* **Task instructions**:
Could you recast the items below as a JSON list of strings, with one string for each line of text? Skip blank lines and leave the pictures out.
******************************
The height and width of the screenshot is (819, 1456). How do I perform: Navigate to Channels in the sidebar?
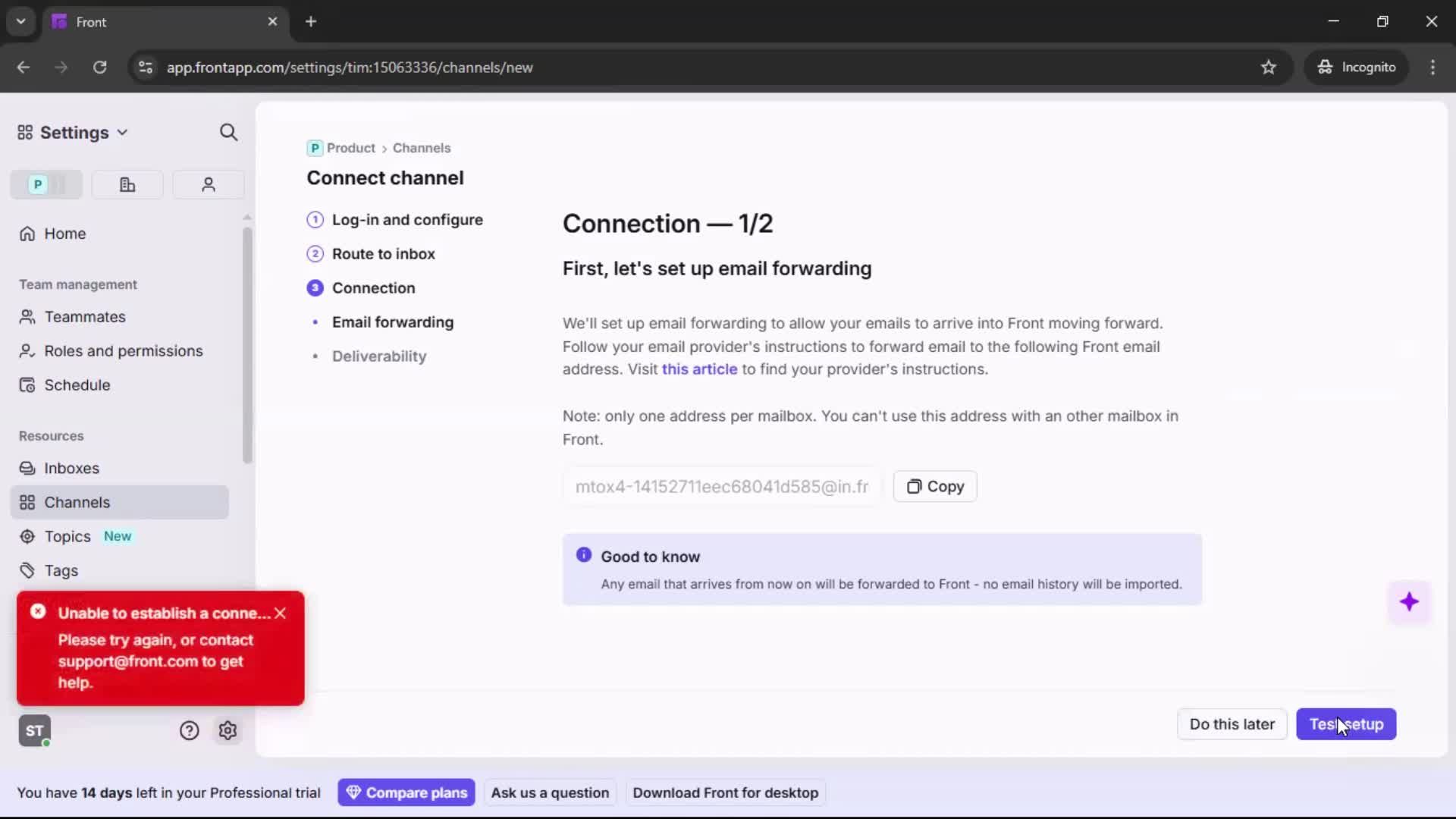coord(76,502)
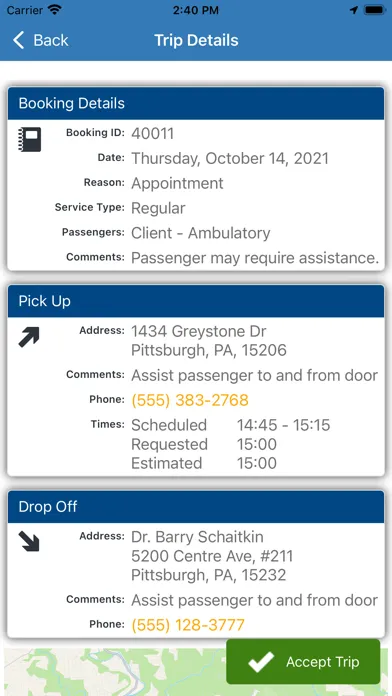Tap the Pick Up arrow icon

point(29,337)
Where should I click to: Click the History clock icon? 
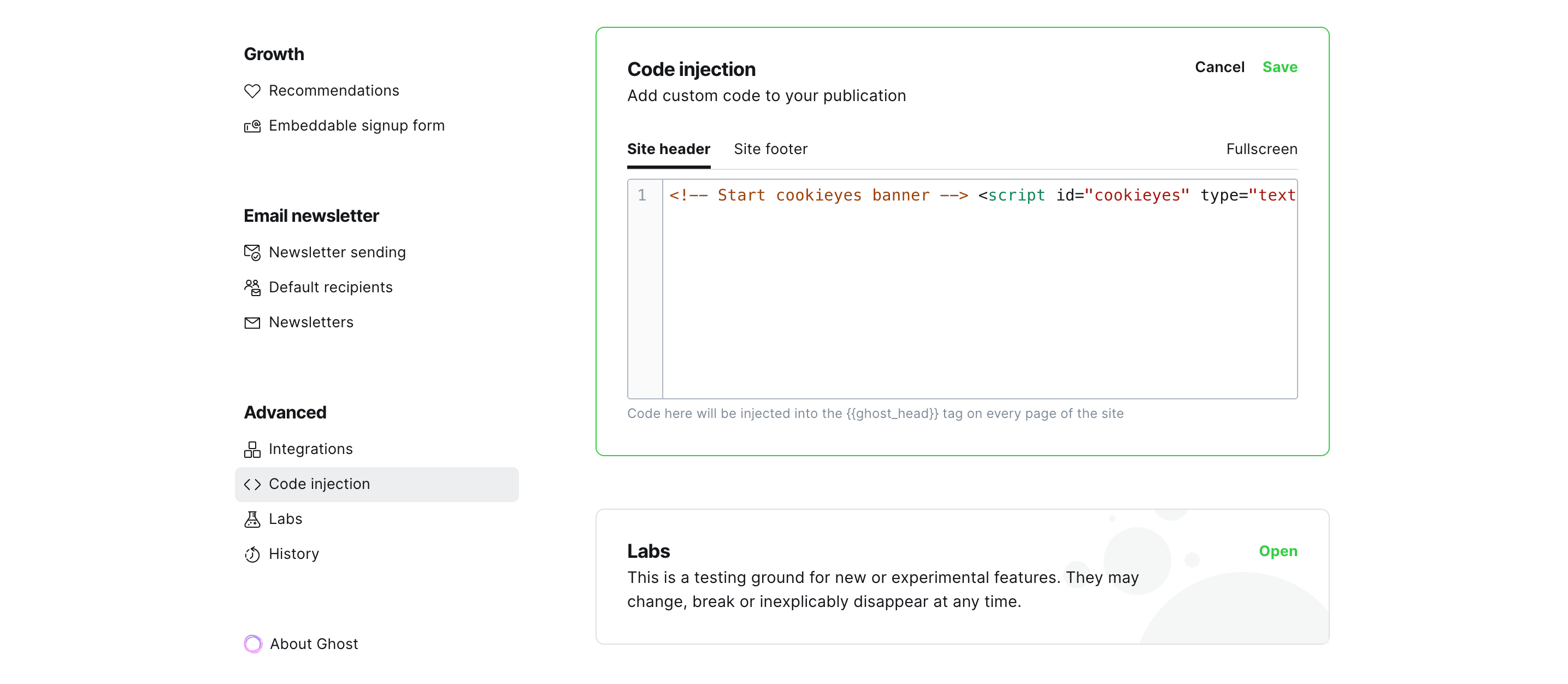(252, 555)

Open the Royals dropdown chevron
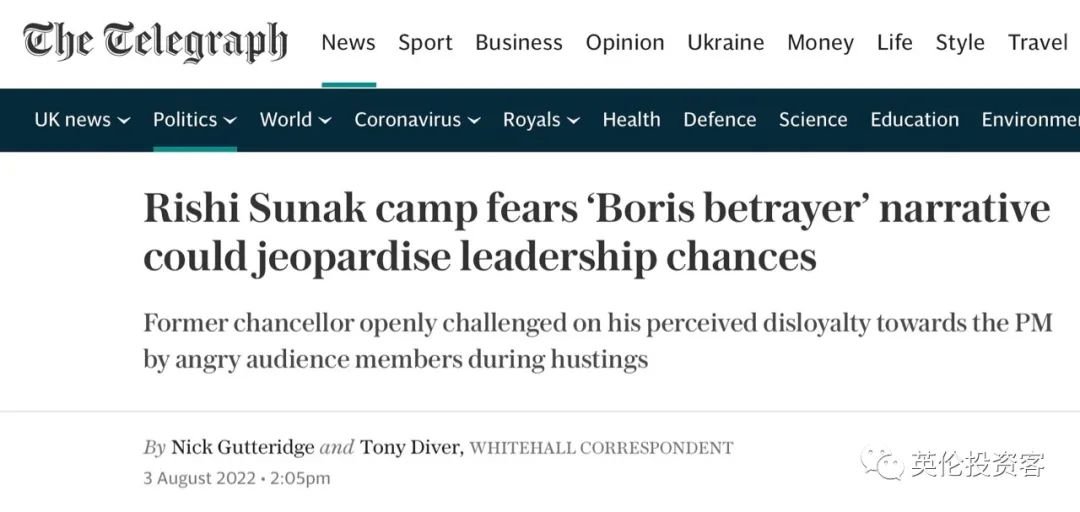(573, 121)
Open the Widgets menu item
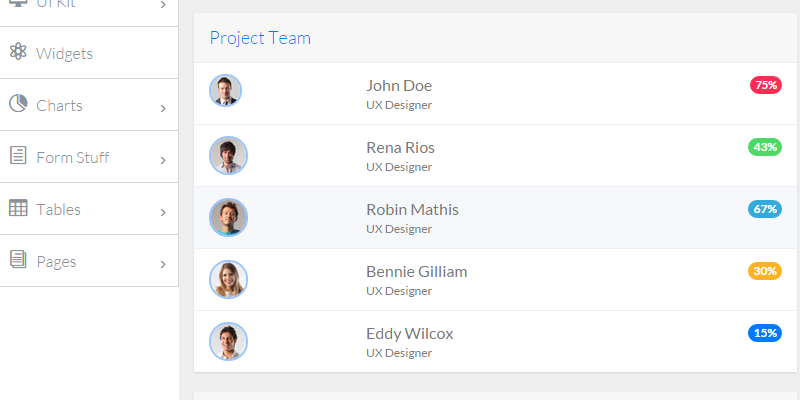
******************************
* **Answer for the task**:
[
  "The height and width of the screenshot is (819, 1456). How do I perform: Navigate to Channels in the sidebar?",
  "coord(76,502)",
  "Tap the Pick Up arrow icon",
  "point(29,337)",
  "Where should I click to: Click the History clock icon? ",
  "(252, 555)",
  "Open the Royals dropdown chevron",
  "(573, 121)",
  "Open the Widgets menu item"
]